To be done:
[1] In the passage on the Electoral College, by how many votes does President Obama win the 2012 popular vote in the honest count?
[2] Condense the paragraph of the Electoral College passage that begins "As 2000 showed" into two shorter sentences, keeping its main points.
[3] Extend the passage on the Electoral College and vote fraud, starting after its final sentence.

Document:
★ ★ ★

One case for the Electoral College is that it makes ballot-stuffing for the President (let us say giving one nominee more votes than the size of the electorate) pointless. If one State has an extremely-rigged set of votes (100% of all electors vote, and all vote for one Party) that means no more than if the winner of that state's vote got only a plurality of 48.86% of the vote over the second-place finisher who got 48.85% of that state's vote.

As 2000 showed, there might not be time in which to contest vote fraud on a large scale, especially if the state making the difference between winning and losing is the last to certify its vote total. Flawed process, as in 2000, is bad enough. Outright fraud could lead to the nullification of a Presidency that has already begun. 

Suppose that in 2012 there had been a Presidential election chosen by direct popular vote, and that the only crooked state in its voting were Texas.  In an honest vote based on the popular vote in real life, President Obama wins the Presidency by  4,985,401 votes. The State Legislature of Texas issues 5 million more votes than were in fact cast for Mitt Romney in Texas and certifies that result. Romney wins, barring a decision in the courts that gets incredibly messy.

★ ★ ★

Raw data:
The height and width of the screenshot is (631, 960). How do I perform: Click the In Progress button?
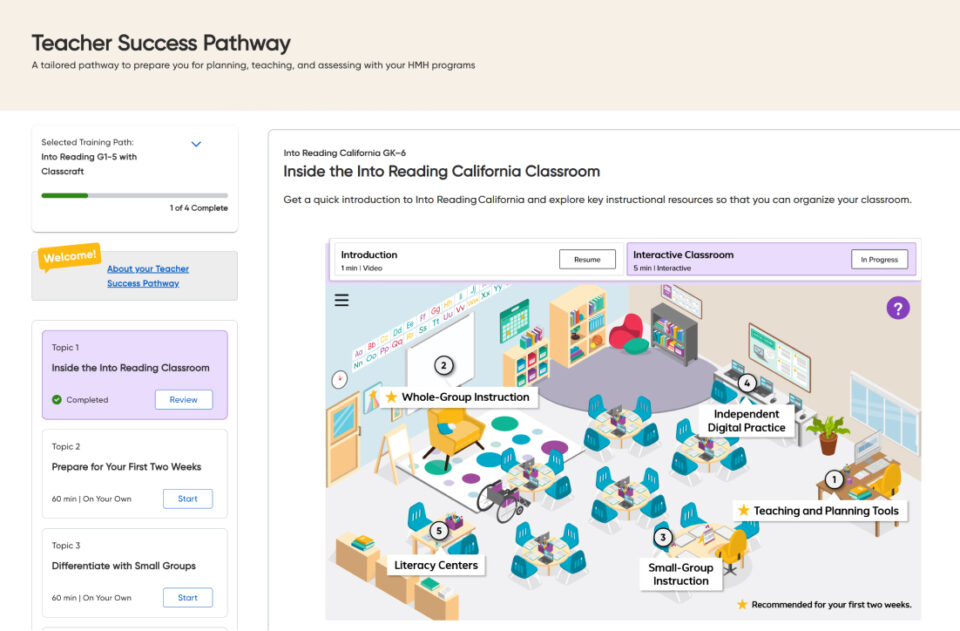(x=879, y=259)
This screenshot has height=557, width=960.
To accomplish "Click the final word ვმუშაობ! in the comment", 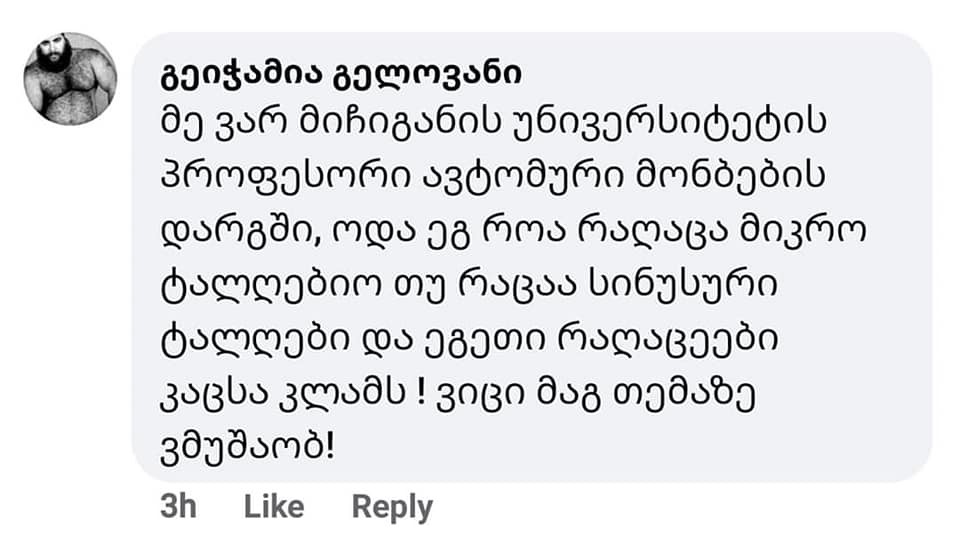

★ ★ ★

Task-by-task answers:
[1] 4,985,401 votes

[2] The 2000 election showed that large-scale vote fraud may leave no time for a challenge, especially when the deciding state is the last to certify. A flawed process is bad enough, but outright fraud could void a Presidency already underway.

[3]
Nothing in the Constitution mandates an honest count of the vote except for some "equal protection of the law" clause that might not overtly apply to voting. Nothing in the Constitution, for that matter, mandates that there even be a popular election within the State; the vote could be conceivably made by the State Legislature or even a coin flip.

One crooked politician could decide everything.

OK -- so 2000 stinks. By 2008 Barack Obama had established a beat-the-cheat strategy that ensured that no single State would decide everything.  If one is ahead one uses such a strategy.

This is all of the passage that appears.